Amyloidosis with pulmonary involvement is rare and occurs in primary or secondary forms (e.g., with connective tissue disease). HRCT can be completely normal, but occasionally nodules, reticular pattern and consolidation may occur. Calcification of the lung parenchyma is common.
Category: Diseases
Alveolar Microlithiasis
Alveolar microlithiasis is a very rare disease. On CT (Figure 135) diffuse micronodular calcifications with a sand-like appearance can be seen in the basal-dorsal regions. Typically, the condition exhibits a poor correlation between radiographic findings and symptoms, often the patient appears worse on CT than clinically.
Lipoid Pneumonia
Exogenous lipoid pneumonia occurs following inhalation of mineral oils or aspiration of certain animal or vegetable oils. Fatty acids accumulate in the lung parenchyma resulting in inflammation, which can cause focal fibrosis. Endogenous (idiopathic) lipoid pneumonia also occurs with accumulation of lipids in the alveoli. HRCT in both forms show a mixture of ground-glass, crazy paving and consolidation. Distribution may be unilateral or bilateral, and sometimes the condition remains relatively unchanged. There is no cure. Lipoid pneumonia is a rare disease and diagnosis is confirmed by biopsy (Figures 33, 134).
Figure 134. A and B. Middle-aged woman who developed biopsy-verified lipoid pneumonia. The changes consist of ground-glass and crazy paving with elements of consolidation. The CT-findings remained relatively unchanged for several years. This was diagnosed as endogenous lipoid pneumonia.
Figure 134. A and B. Middle-aged woman who developed biopsy-verified lipoid pneumonia. The changes consist of ground-glass and crazy paving with elements of consolidation. The CT-findings remained relatively unchanged for several years. This was diagnosed as endogenous lipoid pneumonia.
Alveolar Proteinosis
Alveolar proteinosis (Figures 27, 133) is a rare lung disorder, whereby the alveoli are filled with protein-rich secretions (surfactant). Treatment, in patients suffering from persistent respiratory symptoms, involves repeated bronchioalveolar lavage (BAL). There is no curative treatment. The CT picture, involving widespread crazy paving, is highly characteristic.
Eosinophilic Lung Disease
Eosinophilic lung disease can occur in idiopathic form or in conjunction with asthma, systemic rheumatoid diseases, parasitic infections or as drug reactions. In these illnesses, abundant eosinophilic leukocytes are accumulated in the airways, the parenchyma and in peripheral blood. Generally speaking, the eosinophilic diseases do not cause fibrosis.
Loeffler’s syndrome (Figure 111) is characterized by migratory opacities with consolidation which may affect all lobes, both centrally and peripherally.
Chronic eosinophilic pneumonia is also characterized by consolidation (Figures 35, 112-113) with subpleural and often apical distribution. The changes may persist for a long period, but generally respond rapidly to cortisone treatment. Approximately half of these patients also have asthma.
Acute eosinophilic pneumonia is a rare acute febrile illness that may lead to respiratory failure. In radiological imaging terms it is described as edema-like. Cortisone treatment is very effective.
Hypereosinophilic syndrome is a rare multiorgan disease. Eosinophilic infiltrates can be found in the heart, lungs and other internal organs. The HRCT pattern varies from nodules to consolidation.

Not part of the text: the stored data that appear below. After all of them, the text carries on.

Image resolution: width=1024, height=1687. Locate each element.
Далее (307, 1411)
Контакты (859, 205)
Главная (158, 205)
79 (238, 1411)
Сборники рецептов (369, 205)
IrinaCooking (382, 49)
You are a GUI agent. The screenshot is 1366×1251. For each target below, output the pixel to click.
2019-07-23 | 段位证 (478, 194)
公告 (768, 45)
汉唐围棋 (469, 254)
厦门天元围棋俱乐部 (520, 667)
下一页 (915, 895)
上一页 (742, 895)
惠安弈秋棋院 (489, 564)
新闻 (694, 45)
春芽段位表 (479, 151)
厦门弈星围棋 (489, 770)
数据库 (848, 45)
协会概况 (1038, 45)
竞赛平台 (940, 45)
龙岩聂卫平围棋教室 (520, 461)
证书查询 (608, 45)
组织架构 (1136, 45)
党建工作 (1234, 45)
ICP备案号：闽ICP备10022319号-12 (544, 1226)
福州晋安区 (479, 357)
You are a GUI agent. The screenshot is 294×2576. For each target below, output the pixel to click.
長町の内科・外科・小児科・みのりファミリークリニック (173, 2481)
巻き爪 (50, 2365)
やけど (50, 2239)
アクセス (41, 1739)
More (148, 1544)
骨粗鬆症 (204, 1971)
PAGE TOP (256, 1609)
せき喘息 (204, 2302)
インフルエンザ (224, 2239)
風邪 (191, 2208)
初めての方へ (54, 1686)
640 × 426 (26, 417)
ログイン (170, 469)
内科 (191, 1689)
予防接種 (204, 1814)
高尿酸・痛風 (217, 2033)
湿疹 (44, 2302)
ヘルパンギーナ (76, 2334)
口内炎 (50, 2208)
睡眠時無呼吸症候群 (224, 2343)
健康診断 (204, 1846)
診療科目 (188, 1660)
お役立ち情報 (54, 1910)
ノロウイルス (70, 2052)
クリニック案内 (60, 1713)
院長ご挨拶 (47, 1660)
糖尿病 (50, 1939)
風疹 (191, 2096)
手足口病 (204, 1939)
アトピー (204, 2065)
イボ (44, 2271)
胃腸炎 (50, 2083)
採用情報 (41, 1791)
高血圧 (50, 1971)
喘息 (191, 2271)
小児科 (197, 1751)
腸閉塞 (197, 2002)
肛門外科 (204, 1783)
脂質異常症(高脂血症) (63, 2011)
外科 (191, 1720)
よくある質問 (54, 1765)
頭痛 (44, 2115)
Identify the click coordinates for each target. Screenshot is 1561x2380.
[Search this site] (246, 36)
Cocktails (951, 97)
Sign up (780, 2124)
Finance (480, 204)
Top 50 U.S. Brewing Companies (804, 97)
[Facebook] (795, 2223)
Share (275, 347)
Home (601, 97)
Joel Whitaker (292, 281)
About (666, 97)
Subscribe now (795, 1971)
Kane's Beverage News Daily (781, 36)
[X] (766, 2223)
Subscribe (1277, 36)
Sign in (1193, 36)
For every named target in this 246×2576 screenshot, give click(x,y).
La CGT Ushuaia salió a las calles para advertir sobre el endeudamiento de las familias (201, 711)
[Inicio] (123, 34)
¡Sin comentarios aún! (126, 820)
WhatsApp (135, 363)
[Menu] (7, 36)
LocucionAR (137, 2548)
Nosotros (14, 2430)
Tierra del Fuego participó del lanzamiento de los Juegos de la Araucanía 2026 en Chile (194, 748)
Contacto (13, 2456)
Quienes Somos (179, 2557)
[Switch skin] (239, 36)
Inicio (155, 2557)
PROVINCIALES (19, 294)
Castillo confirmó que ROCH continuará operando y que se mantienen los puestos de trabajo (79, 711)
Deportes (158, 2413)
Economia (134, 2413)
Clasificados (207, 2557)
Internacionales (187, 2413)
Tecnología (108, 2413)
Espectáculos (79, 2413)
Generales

Churg-Strauss syndrome (Figure 114) is a small vessel vasculitis occurring in patients with asthma. The patients have eosinophilia, and lung changes are seen in approximately half of cases. The HRCT pattern varies and includes patchy ground-glass, crazy paving, elements of consolidation and sometimes nodules. The picture is very unspecific, and consequently diagnosis is based on a typical triad of small vessel vasculitis, asthma and eosinophilia.